初の賞金王がかかる賞金ランク4位の小平智(28=Admiral)が1イーグル、7バーディー、ノーボギーの63をマークし、9アンダーで単独首位に立った。03年に室田淳がマークした大会最少ストローク「62」に迫る好スコアでライバルたちにスタートから重圧をかけた。

 小平はビッグスコアにも平然としていた。「平常心で浮き沈みなく、普通にできました」。前半に4連続を含む5バーディー。首位タイで折り返した後半も6番で残り240ヤードから5番ウッドで5メートルに2オンしてイーグルを奪うなど勢いは衰えず、1歩抜け出した。

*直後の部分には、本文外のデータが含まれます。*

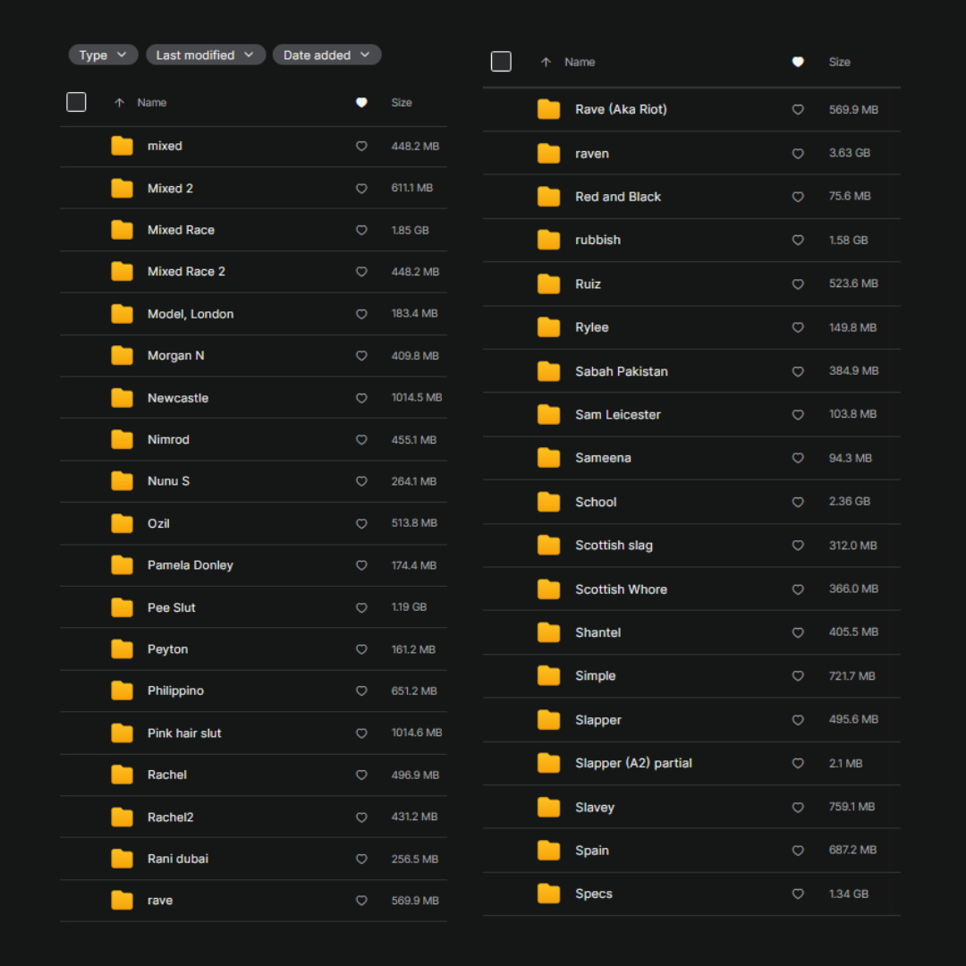Click the heart icon next to Ozil
Screen dimensions: 966x966
[x=361, y=523]
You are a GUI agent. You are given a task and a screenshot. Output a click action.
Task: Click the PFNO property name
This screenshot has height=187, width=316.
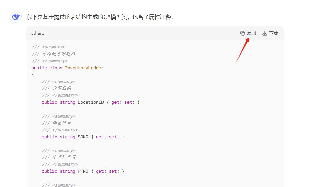coord(83,171)
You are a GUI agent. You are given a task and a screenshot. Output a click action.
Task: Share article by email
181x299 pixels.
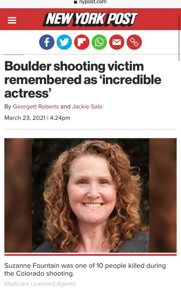tap(117, 42)
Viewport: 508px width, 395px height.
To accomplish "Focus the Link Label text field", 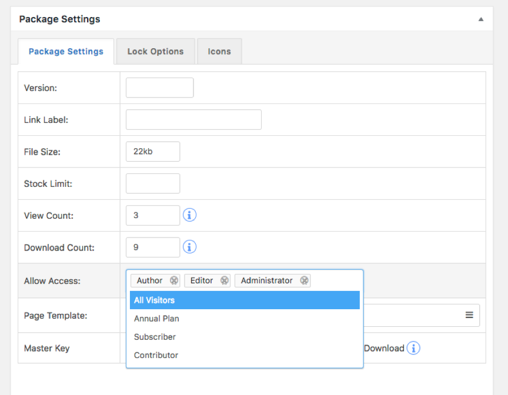I will point(193,119).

 同組の石川が苦しんだのと対照的に「(自分は)ドライバーが一番簡単なんです」と真顔で言う。「イメージしたのと逆球さえ出なければ、コントロールできると思っているので」。飛んで曲がらないショットを軸とした充実ぶりには、賞金王を争う宮里優も「今、一番安定感がある」とうなるほど。前日はホテルが一緒だった香妻陣一朗と食事の席で盛り上がり「(今週)予選落ちしたら、ひげを全部そる」と約束したが、そもそも今季唯一の予選通過率100%を誇るだけに、トレードマークを失う心配も限りなくゼロに近い。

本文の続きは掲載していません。